The exercise ▸ Print the data below verbatim, omitting the pictures.

Data to use ▸
* Begin *

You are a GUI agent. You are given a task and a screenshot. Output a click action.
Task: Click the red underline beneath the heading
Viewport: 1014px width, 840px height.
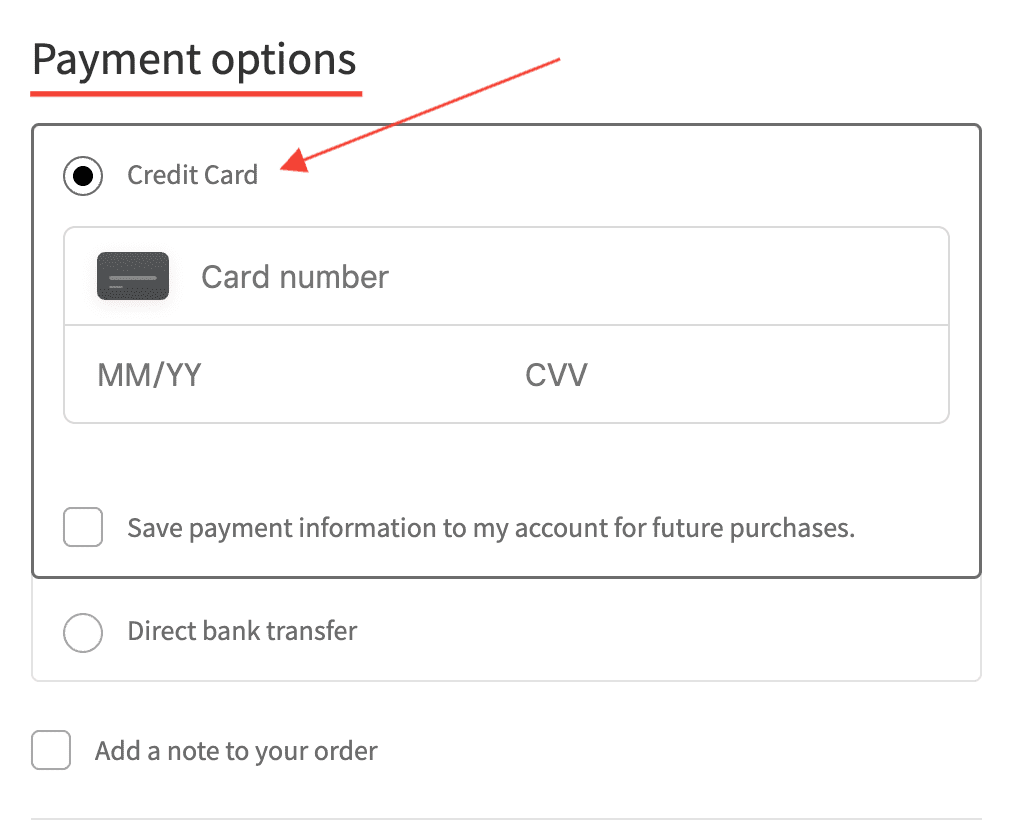(196, 93)
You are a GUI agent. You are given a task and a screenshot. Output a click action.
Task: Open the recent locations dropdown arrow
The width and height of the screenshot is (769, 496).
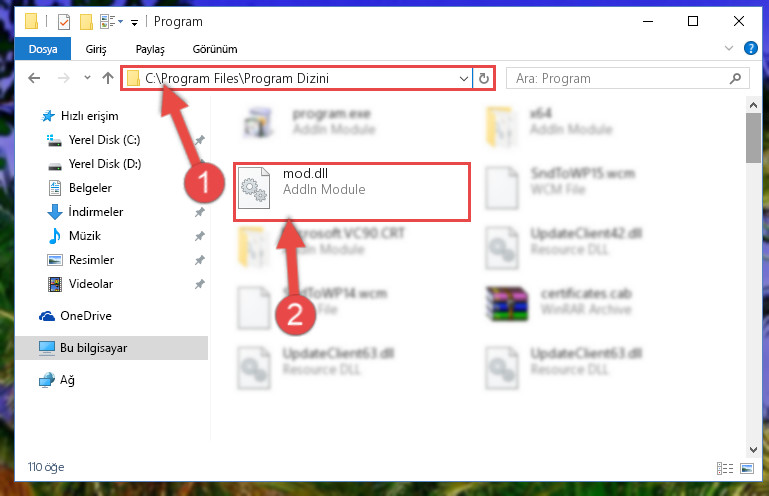(x=87, y=78)
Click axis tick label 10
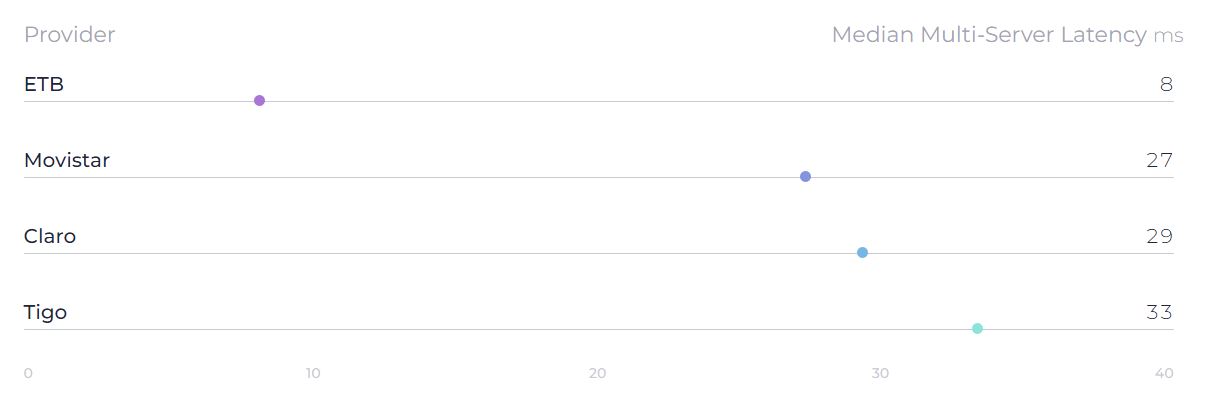 pyautogui.click(x=313, y=373)
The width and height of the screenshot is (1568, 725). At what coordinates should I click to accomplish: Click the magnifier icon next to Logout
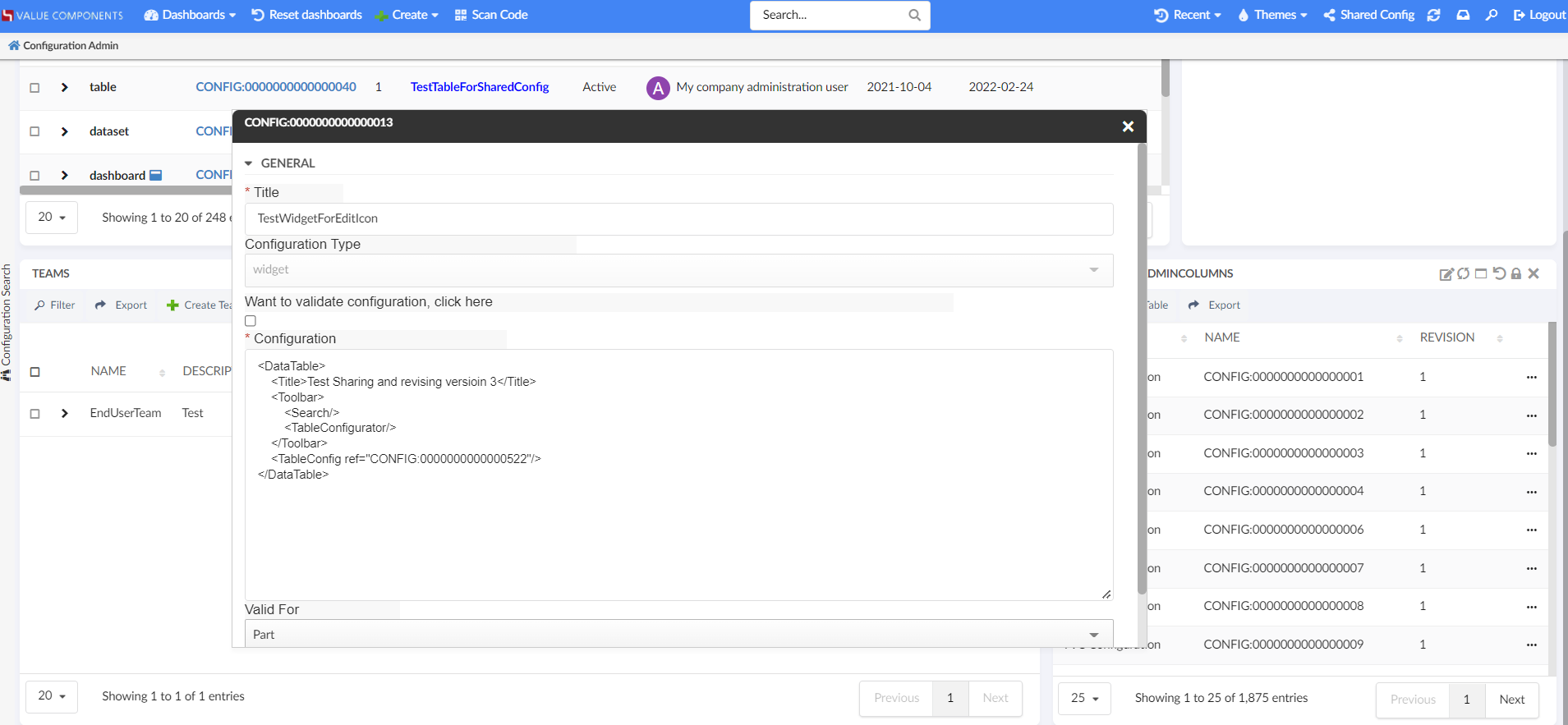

* End *

Written response ▸
You are a GUI agent. You are given a task and a screenshot. Output a click action.
Task: Click the red underline beneath the heading
Viewport: 1014px width, 840px height.
(196, 93)
You are a GUI agent. You are given a task and a screenshot. Output a click action.
Task: Open the recent locations dropdown arrow
The width and height of the screenshot is (769, 496).
(x=87, y=78)
Click axis tick label 10
 pyautogui.click(x=313, y=373)
The width and height of the screenshot is (1568, 725). At what coordinates should I click to accomplish: Click the magnifier icon next to Logout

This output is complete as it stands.